Je ne répondis pas ; sa visite, dès le début, m’avait semblé des plus louches et je voyais clairement, maintenant, où il voulait en venir. Si je me laissais intimider, j’étais perdu. Il fallait l’arrêter au premier mot agressif et, au deuxième, lui montrer l’escalier — ou le jeter par la fenêtre.

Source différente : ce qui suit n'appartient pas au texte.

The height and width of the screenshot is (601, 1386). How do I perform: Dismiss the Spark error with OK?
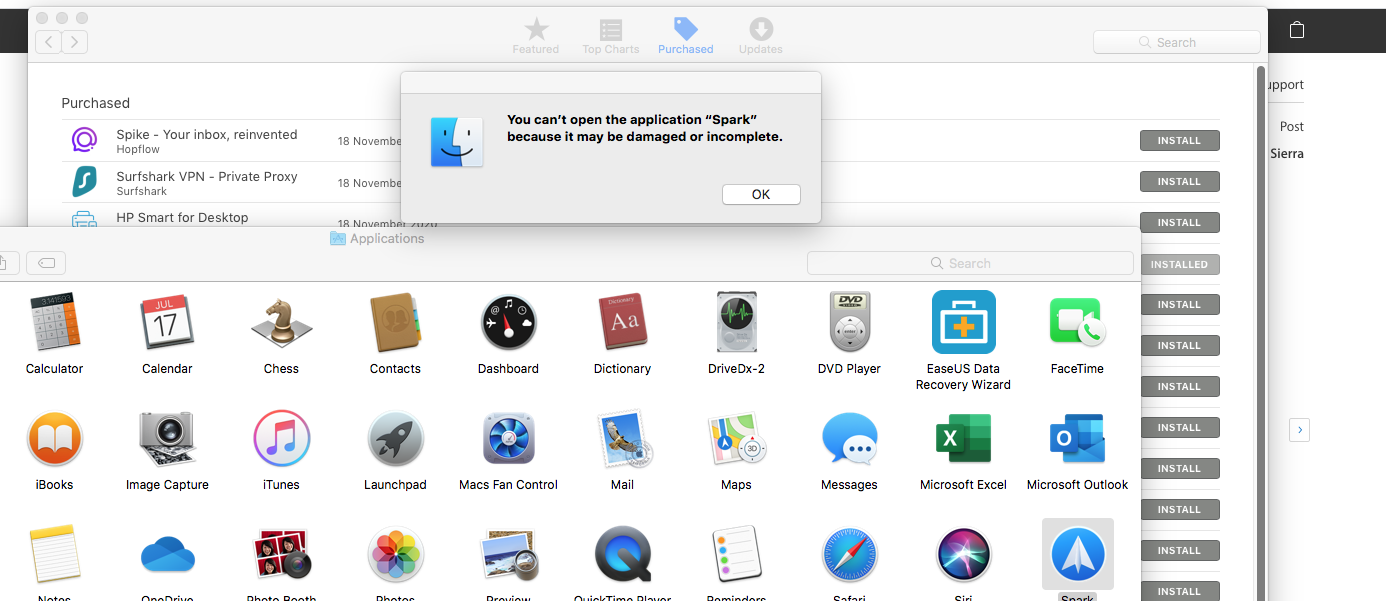761,194
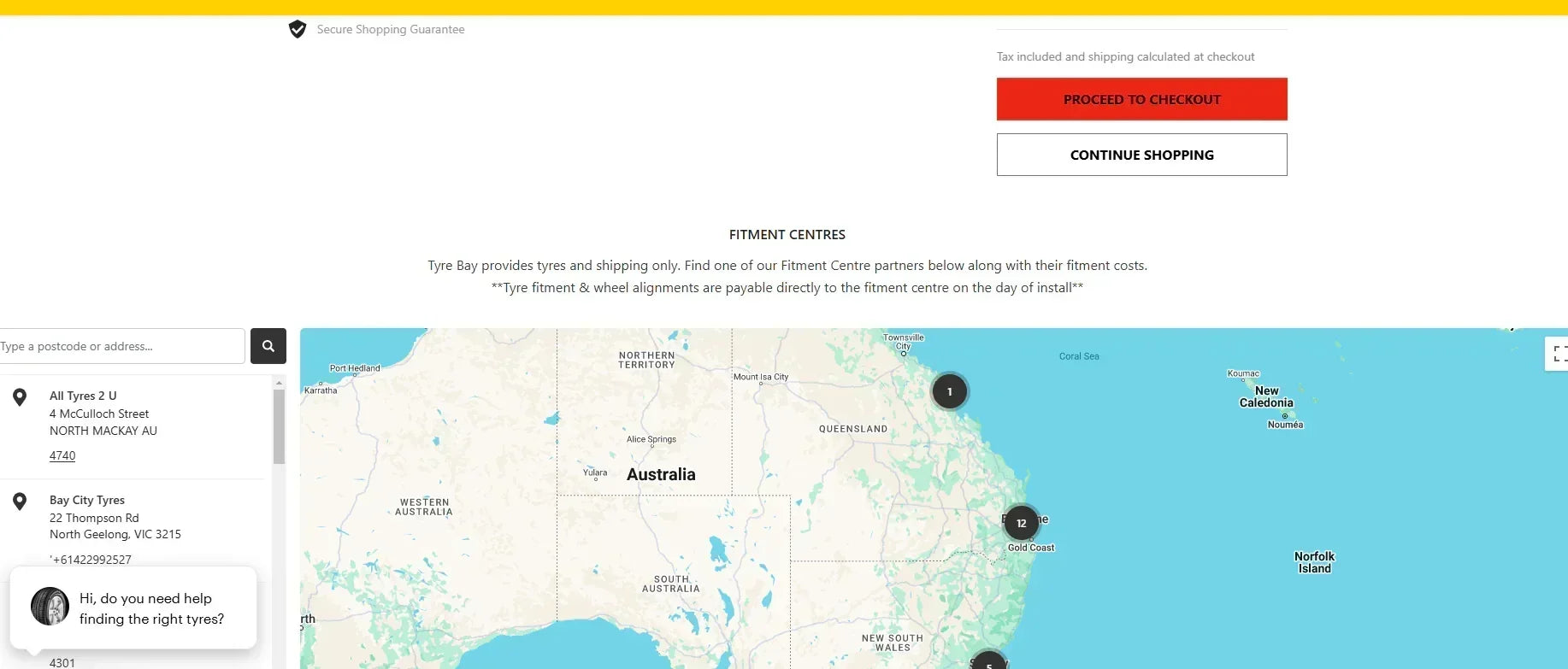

— Cette malheureuse famille, continua-t-il, si durement éprouvée ! Vous rappelez-vous, cher Monsieur, l’importance du vol dont Mme  Montareuil a été la victime ? Et dire que rien n’a pu mettre sur la trace du coupable… À Paris, à l’heure qu’il est, on n’a encore aucune indication… Il est vrai que si l’on poussait jusqu’à Londres…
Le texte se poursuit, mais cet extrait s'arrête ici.